To this end, many luxury brands are racing to stay on top of the gaming and metaverse ethos. P&G-owned skincare brand SK-II just launched its own virtual branded world, SK-II City, inspired by the city-building game SimCity, while Valentino, Burberry, Tatcha, Balenciaga and Net-a-Porter are among the luxury brands that have created virtual spaces amid the Covid-19 lockdowns. Roblox isn’t the only space in which Gucci has been playing; it has also appeared on Zepeto, Tennis Clash, The Sims, Genies, Pokémon Go and Animal Crossing.
At the Vogue Business and TikTok Technology Forum in March, Gucci’s EVP of brand and customer engagement Robert Triefus said Gucci first considers whether its presence on a new game will help players or users express themselves. Then, it builds relationships with the platform’s users and creators before contacting the developers or owners. In this instance, Gucci has been in conversation with Roblox for more than a year.

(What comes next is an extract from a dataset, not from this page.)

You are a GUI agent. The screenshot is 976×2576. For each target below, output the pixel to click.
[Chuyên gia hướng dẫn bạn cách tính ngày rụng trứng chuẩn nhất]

“Working with a partner like Gucci that wants to enable people to express themselves seemed like a perfect fit,“ Wootton says. “They are so forward-thinking. They were open to working with the community, open to what would work well and to listening and experimenting. They understand that even though you have this massive brand, you have to enter a new platform authentically, and it has to be organic.”
From gaming platform to experience platform
Roblox hopes that the Gucci Garden, which shows off its latest developer tools and lighting technology, will attract a new audience and encourage other developers to dive in. “When Christina [Wootton] and her team brought the opportunity to us, we thought a lot about how we could take a brand that is uber lux in the real world and translate into the metaverse?” says Roblox’s Tucker, who also worked on the Lil Nas X concert. “How could we create an experience that exemplified what Gucci stood for and bring in existing and new users into the space? It’s not just about games.”Most Popular.

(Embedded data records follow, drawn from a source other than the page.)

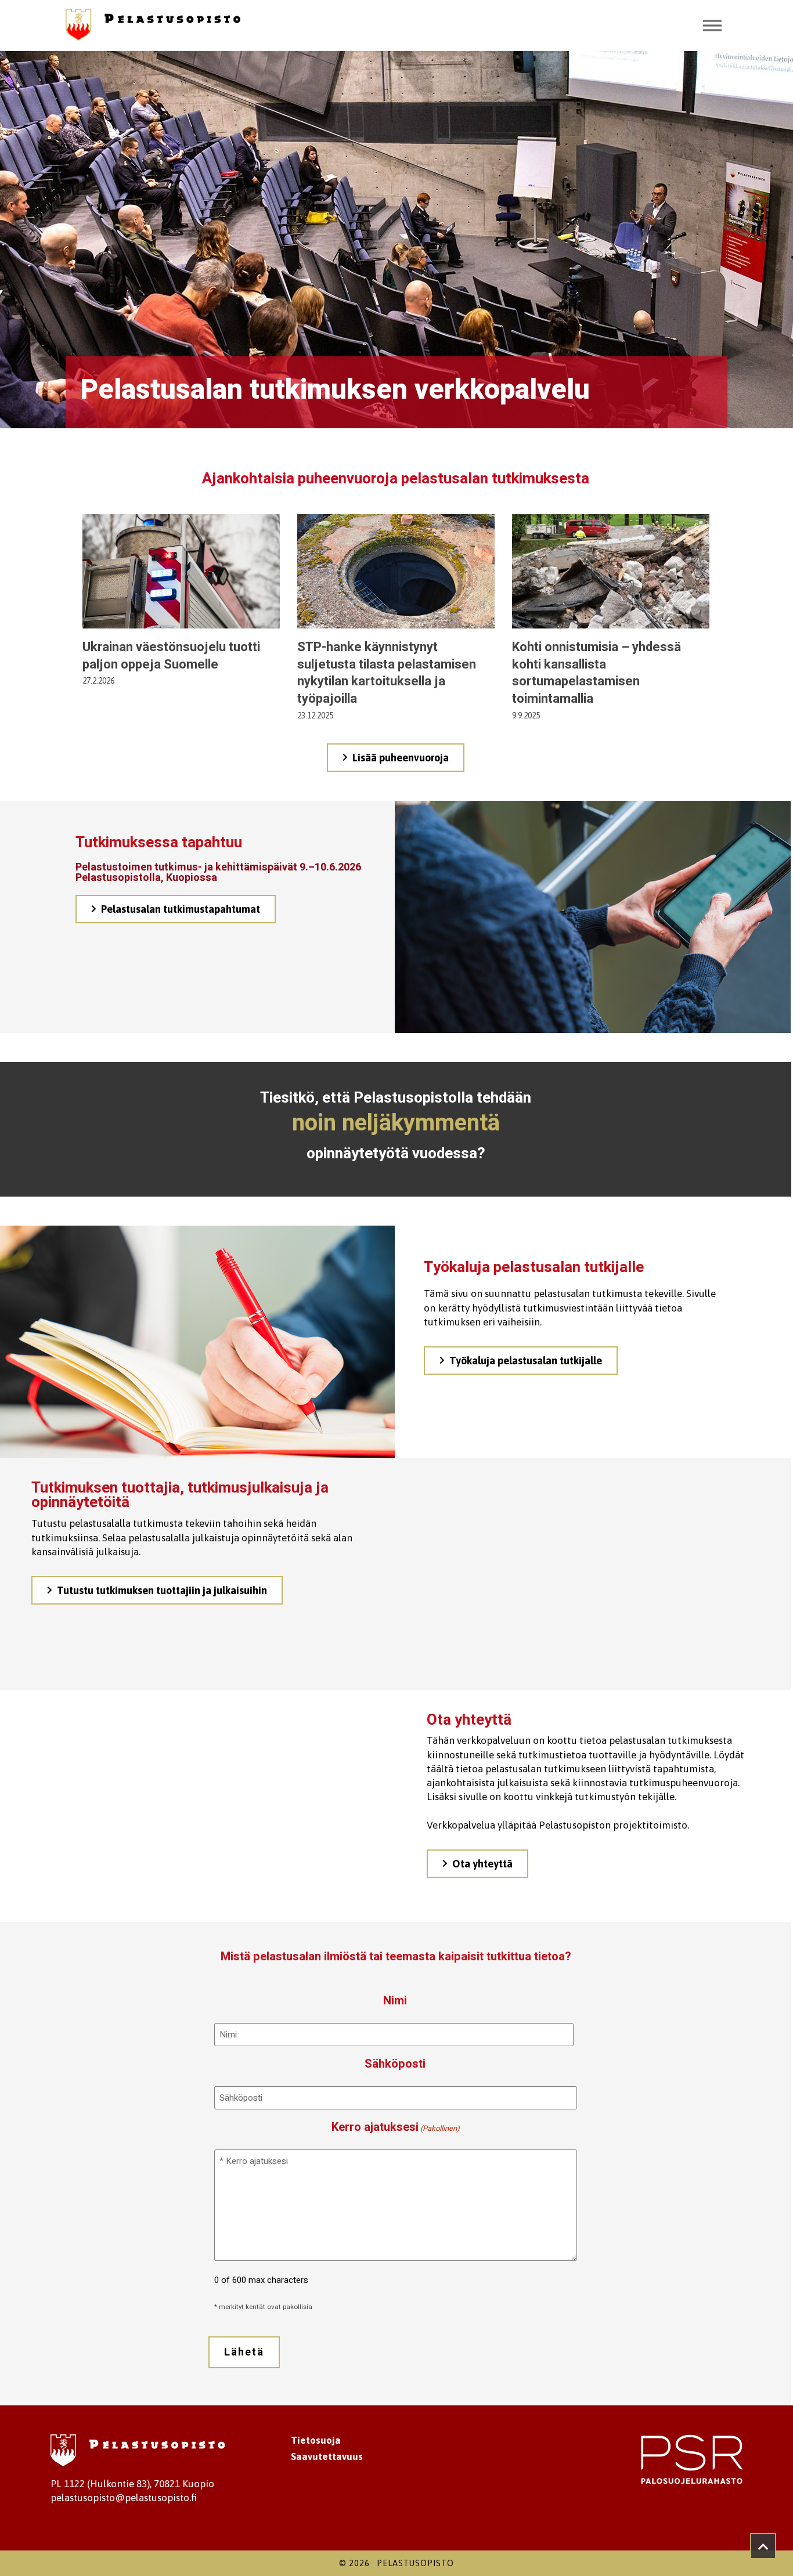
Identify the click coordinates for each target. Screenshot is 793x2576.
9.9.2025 (526, 715)
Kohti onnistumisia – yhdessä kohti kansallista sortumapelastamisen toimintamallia (596, 673)
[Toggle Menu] (712, 25)
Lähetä (244, 2352)
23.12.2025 (315, 715)
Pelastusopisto (415, 2563)
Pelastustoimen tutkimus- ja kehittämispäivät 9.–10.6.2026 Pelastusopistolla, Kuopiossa (218, 872)
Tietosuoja (316, 2440)
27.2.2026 (98, 680)
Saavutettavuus (327, 2456)
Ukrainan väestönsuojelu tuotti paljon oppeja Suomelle (171, 656)
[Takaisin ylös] (763, 2546)
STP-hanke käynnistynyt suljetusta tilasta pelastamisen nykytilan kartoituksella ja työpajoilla (386, 673)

Brands can participate in a number of ways, Wootton says. An open-minded attitude is beneficial. Already, many creators have created digital versions of luxury goods that are not formally endorsed by brands. Going forward, Wootton notes that brands are beginning to consider creating metaverse teams internally, just as they did with social media teams.
Roblox makes it easy and relatively low cost for creators to develop content, meaning the barrier to entry is low and a useful forum to test the waters, says Cathy Hackl of Future Metaverse Labs.
Meanwhile, Hackl dishes out her kids’ allowances in the form of “Robux”. Instead of $10, they receive an approximate equivalent in Roblox currency. She recently paid $200 in Robux for a Stella McCartney bag and $90 for a pair of sunglasses, which equates to about $2 and $.90 respectively in dollars.
While younger players might not be interested in most luxury brands, they do care about the likes of Supreme and Gucci, she says. “My kids don’t want cold, hard cash. They want digital currency. And if they blow $200 Robux on a Stella McCartney purse? That’s their prerogative.”